O receio da criança e sua desconfiança eternizam, no leitor, a covardia do
mundo dos homens frente ao mundo inocente das crianças. A cena descrita causa
lástima no leitor.
A
inferioridade de Serguiêi Filípitch fomenta o caráter social na novela Lady Macbeth do Distrito de Mtzensk.

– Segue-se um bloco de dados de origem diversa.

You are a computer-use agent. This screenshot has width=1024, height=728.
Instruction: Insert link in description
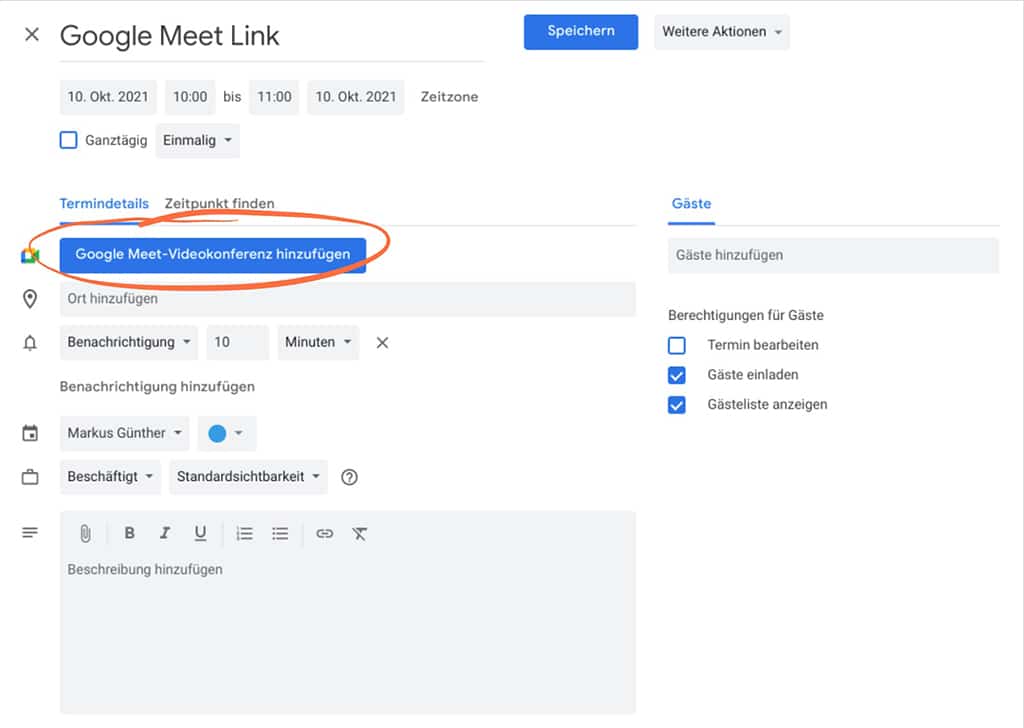[324, 534]
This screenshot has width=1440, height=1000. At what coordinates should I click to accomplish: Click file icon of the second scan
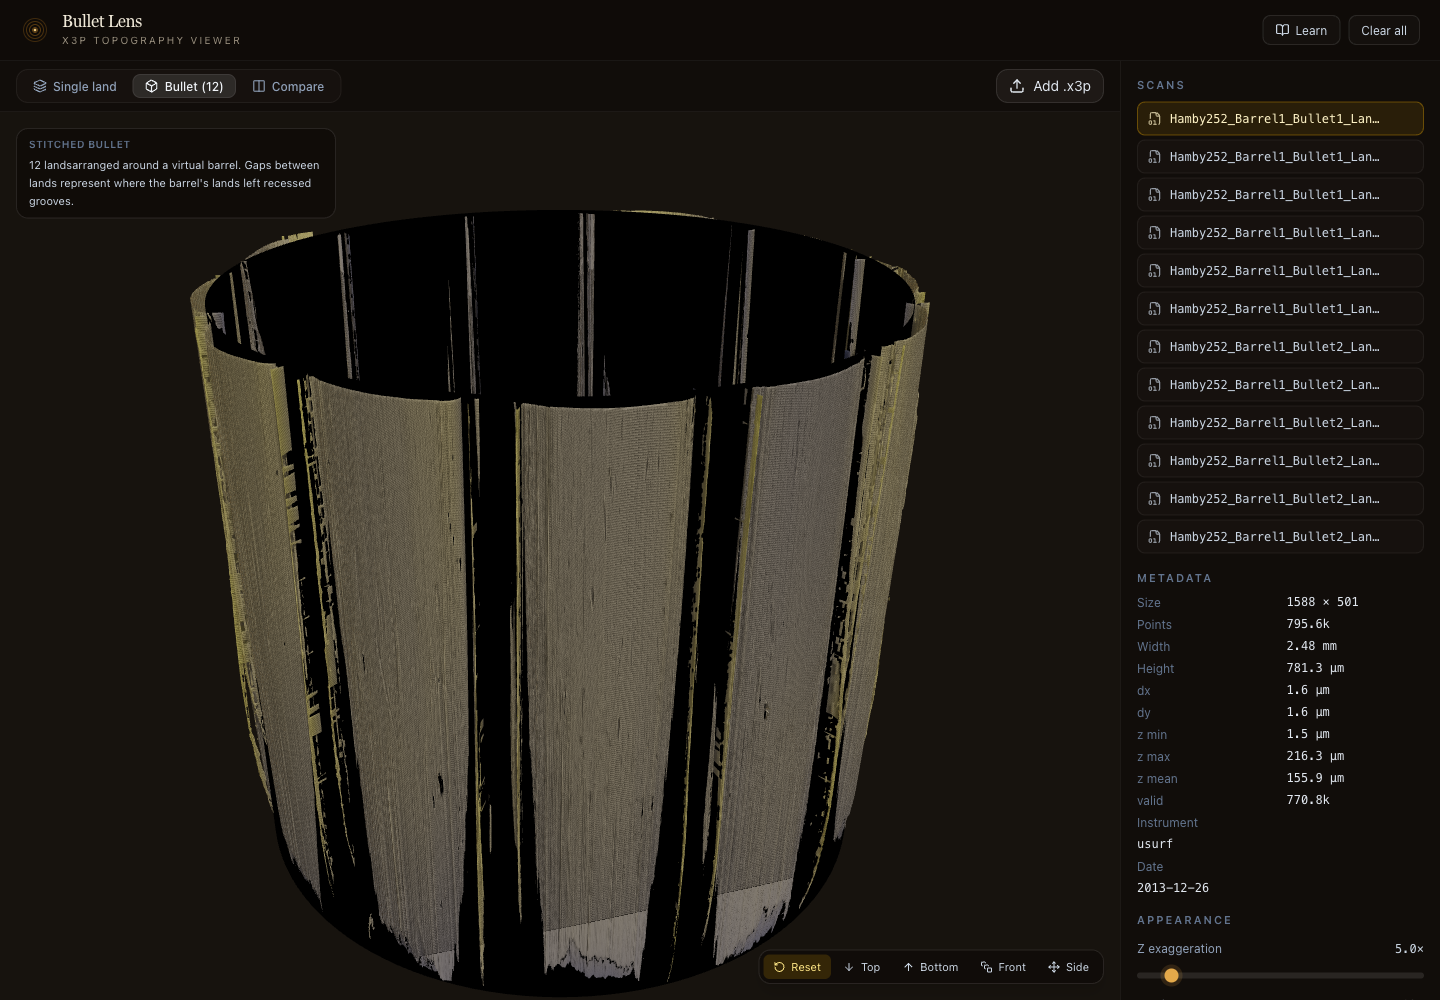[1154, 157]
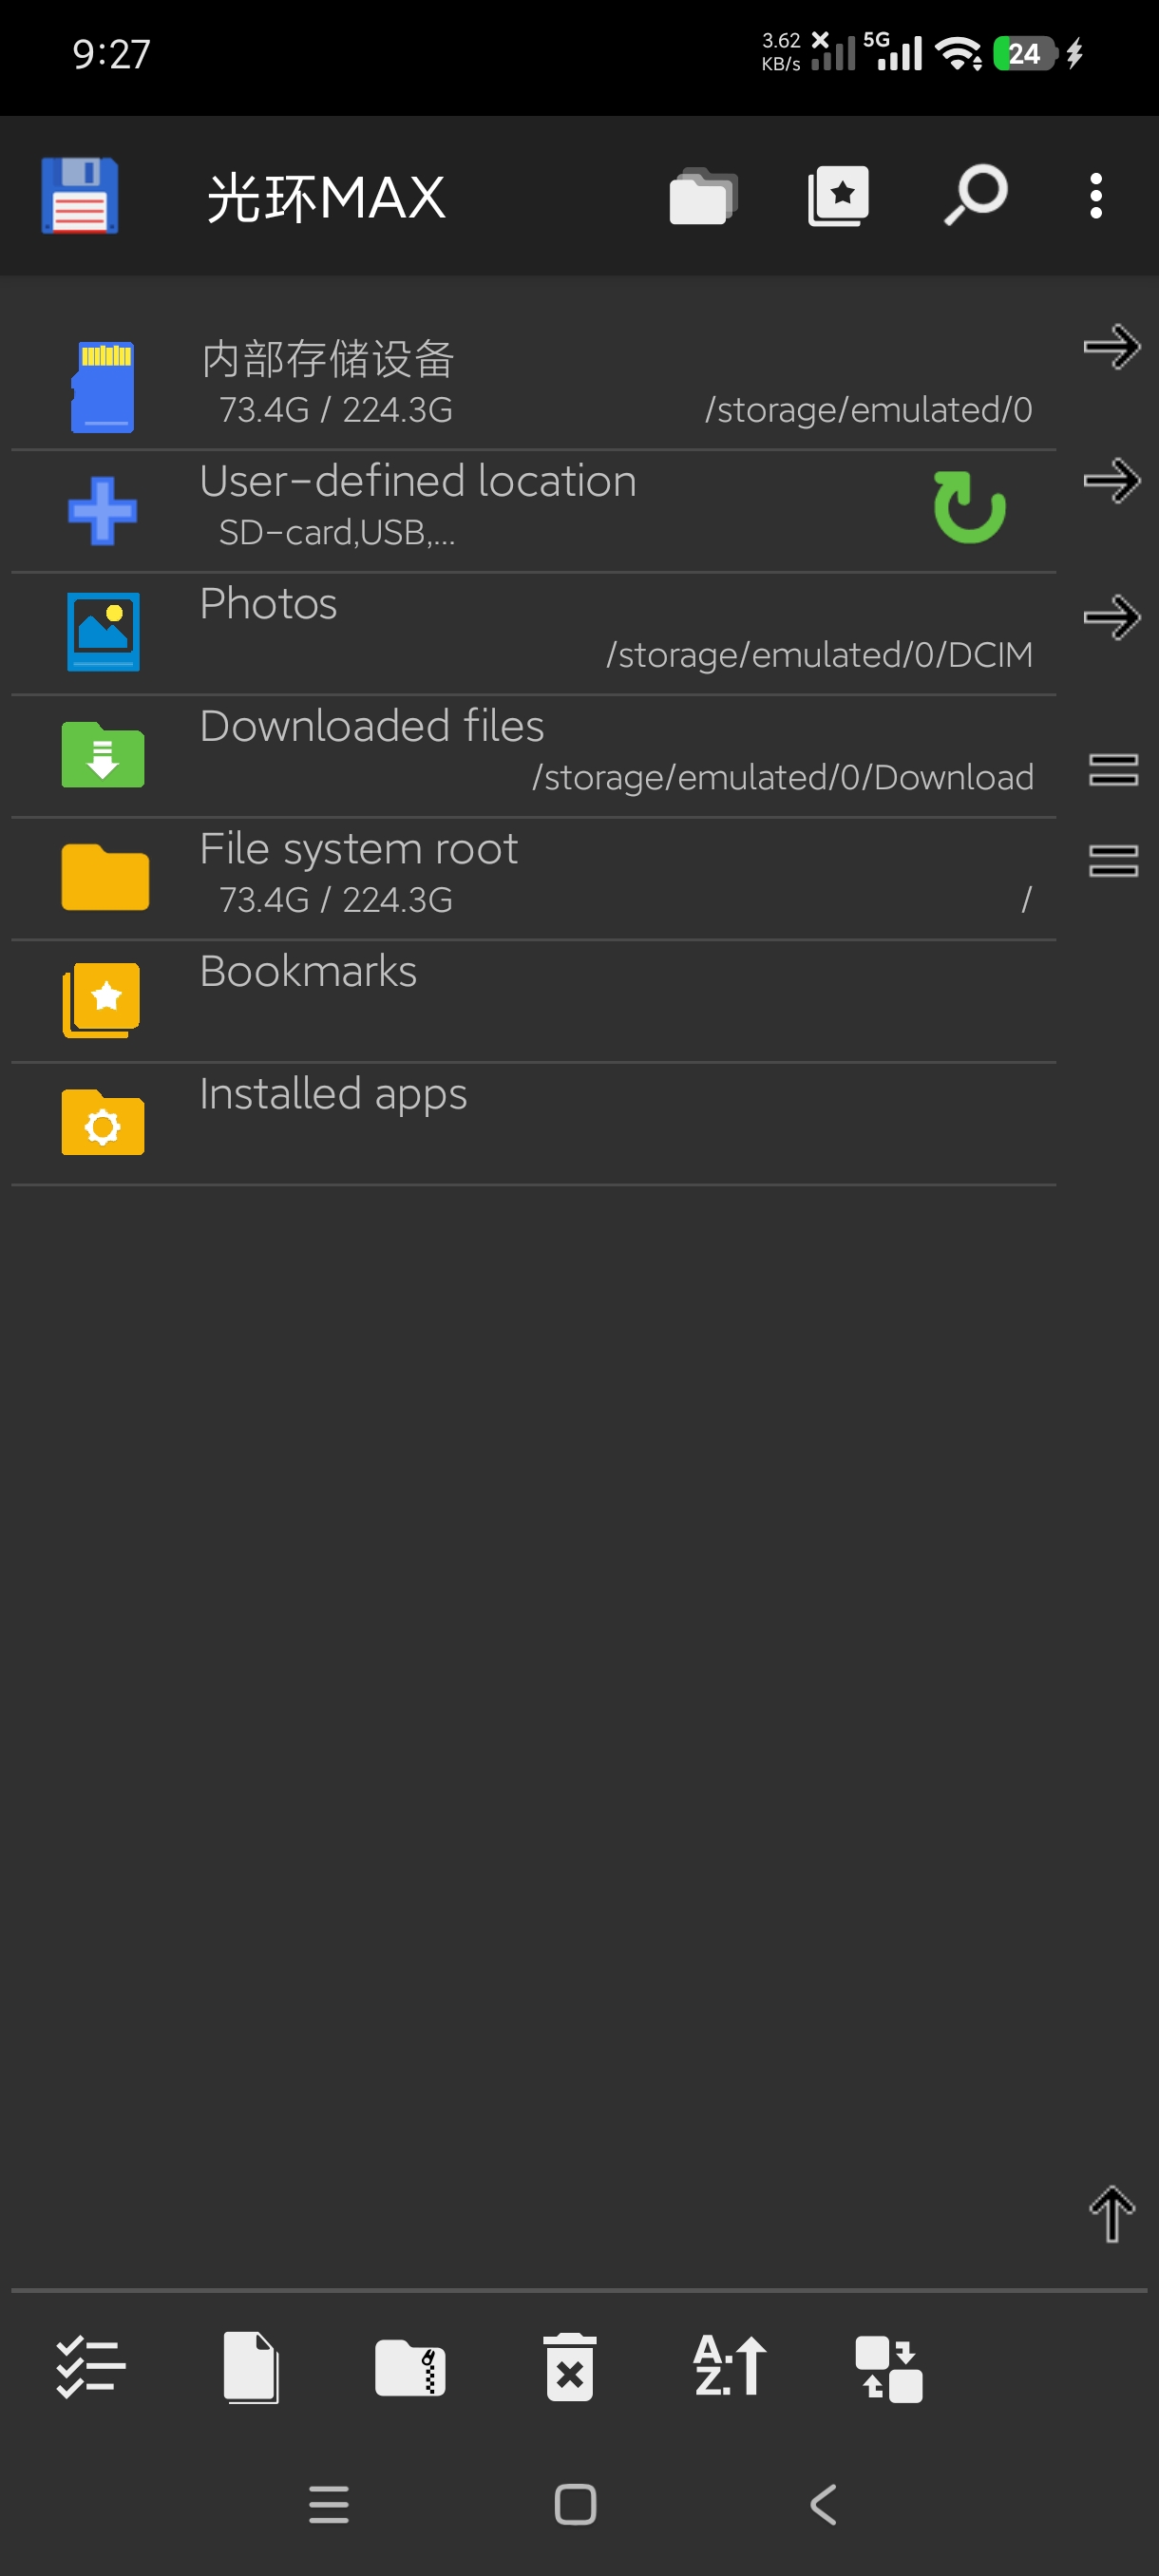Tap green refresh arrow on User-defined location
The height and width of the screenshot is (2576, 1159).
969,507
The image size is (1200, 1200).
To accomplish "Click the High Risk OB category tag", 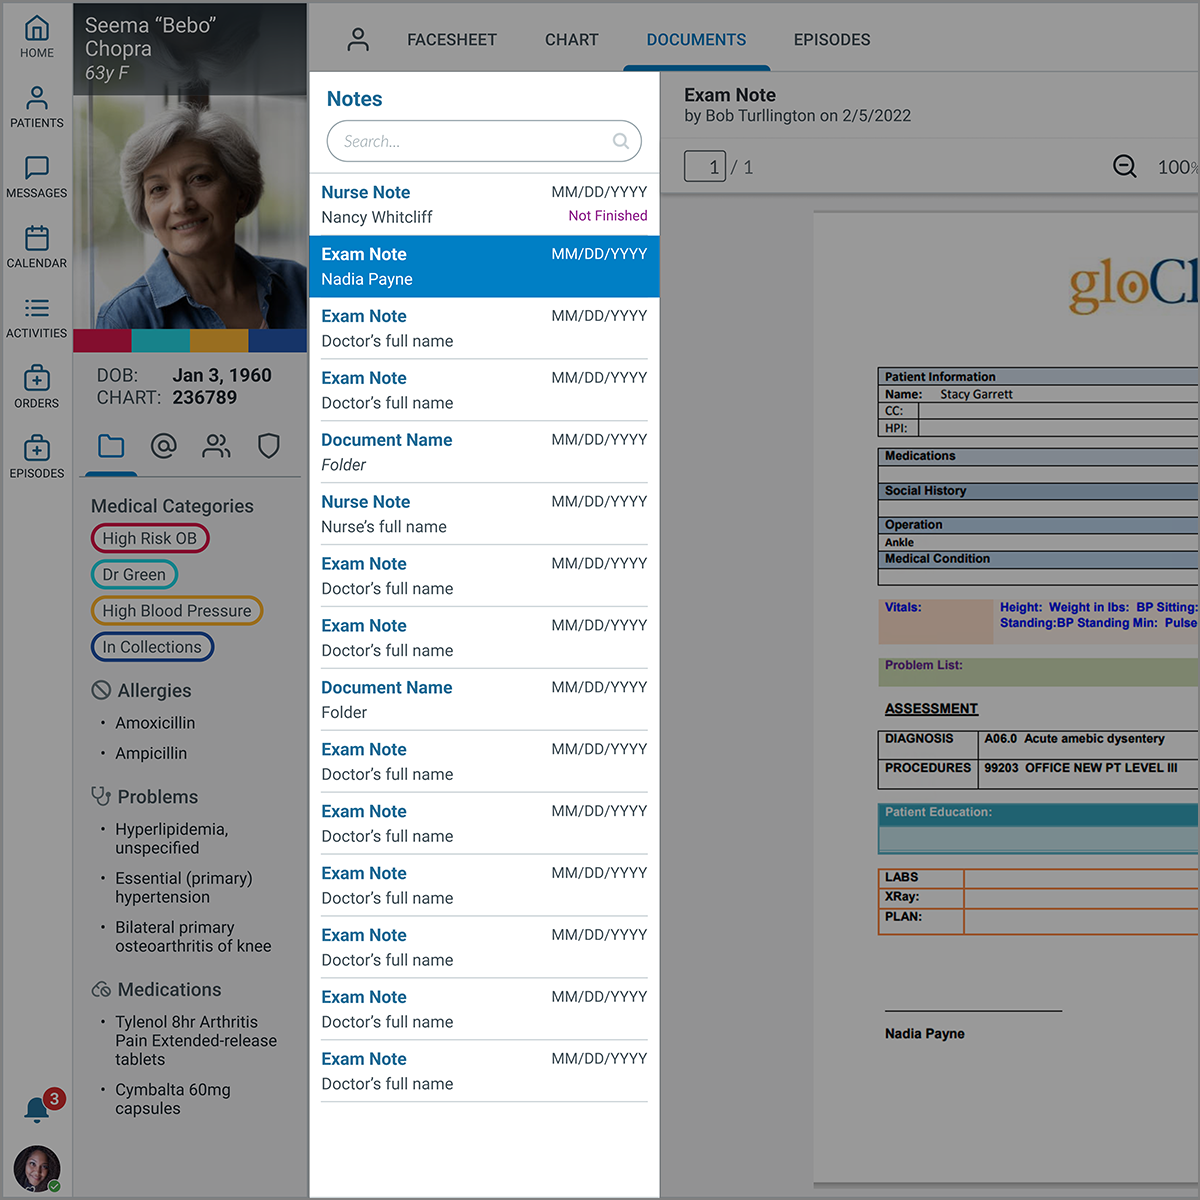I will point(150,538).
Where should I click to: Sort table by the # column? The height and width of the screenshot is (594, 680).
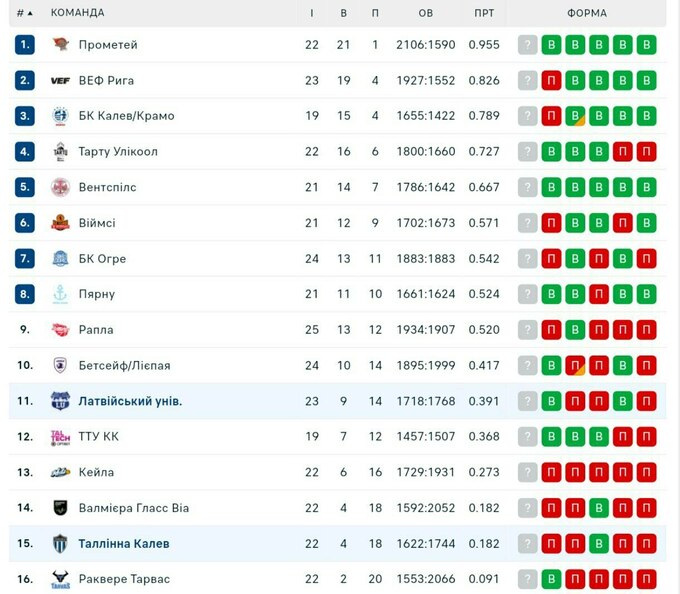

Este rapagão sedutor lembra com insistência, à sua amante, de sua inferioridade
e do desrespeito que nutrem por ele. Desta forma, Catierina Lvovna Izmáilova
garante que o transformará em comerciante. O enredo centraliza exatamente este
ponto das seguintes diferenças sociais: há comerciantes, os antigos patrões de
Serguiêi Filípitch,
os trabalhadores, parentes dos Izmáilov, a pobre moça agora nobre pelo
casamento com um comerciante e, finalmente, um homem insatisfeito com sua
condição social. No final da narrativa, o narrador dispara esta: “O mais
desolador dos quadros: um punhado de pessoas, arrancadas do mundo e privadas de
qualquer sombra de esperança em um futuro melhor, afunda na lama negra e fria
de uma estrada de terra batida.”, em relação aos degredados. Serguiêi Filípitch já havia sido demitido de casa servida
anteriormente por ter se envolvido com a patroa. Na nova casa, no caso a de
Zinóvi, envolve-se, também, com a patroa, levando às últimas consequências seu
desejo de mundança de status social.
Sua tentativa de mudar de status
social é premeditada. Serguiêi Filípitch utiliza seu sensualismo e seu poder de sedução (suas
únicas armas) para ascender socialmente (que coisa atual!!!!!). Sua beleza é
sua superioridade, seu uso é a artimanha para conquistar alguém frágil no
amor. Conquistado seu objeto de desejo e punido não só pela rapidez da
conquista como pela perda desta conquista, não se envergonha de traduzir a
maior das cafajestices: seu desdém à mulher que o levou a ascender social e
criminalmente. Ela reconhece, ao menos, que matou por ele.
A
natureza. Lírica e furiosa, é esplendidamente trabalhada por Leskov. Aí o
diálogo criado pelo autor torna sua novela ainda mais próxima do genial da
peça de Shakespeare. Somente um ótimo escritor tem a capacidade de construir
este intertextualismo, adaptando para a cultura e o contexto de sua própria
realidade e de seu tempo e cultivando a tragicidade das intenções dos
personagens num ambiente diverso dos castelos shakespereanos. Leskov explora a
neve, a lama, a chuva, o jardim, as ondas furiosas e violentas do Volga, e até “Os
vidros das janelas começam a degelar e lacrimejar.” antes do assassinato do menino Fiédia. Leskov não se
contenta com as rápidas descrições, pois ambienta a natureza com o desenvolver
das cenas e das ações dos personagens. O lirismo bucólico condiz com a paixão e
o amor do casal amante; a furiosa natureza, com a punição do casal assassino. O
desfecho que Catierina Lvovna Izmáilova dá a sua indignação é apoiada pelo Volga:
este traz ao delírio da jovem os três mortos de Catierina Lvovna Izmáilova –
Borís, Zinóvi e Fiédia. O vagalhão do Volga é como o ressuscitar daqueles
mortos no imaginário da assassina. A impetuosidade do Volga e de Catierina
Lvovna Izmáilova concluem o relato, com a força demoníaca de uma mulher
adulterina que, traída também, perde a mínima capacidade de se integrar à
sociedade que nunca a integrou realmente. De fato, para Catierina Lvovna
Izmáilova, “não existia a luz nem a
escuridão, nem o mal nem o bem, nem o tédio nem a alegria; ela não compreendia
nada, não amava ninguém, não amava nem a si mesma.”.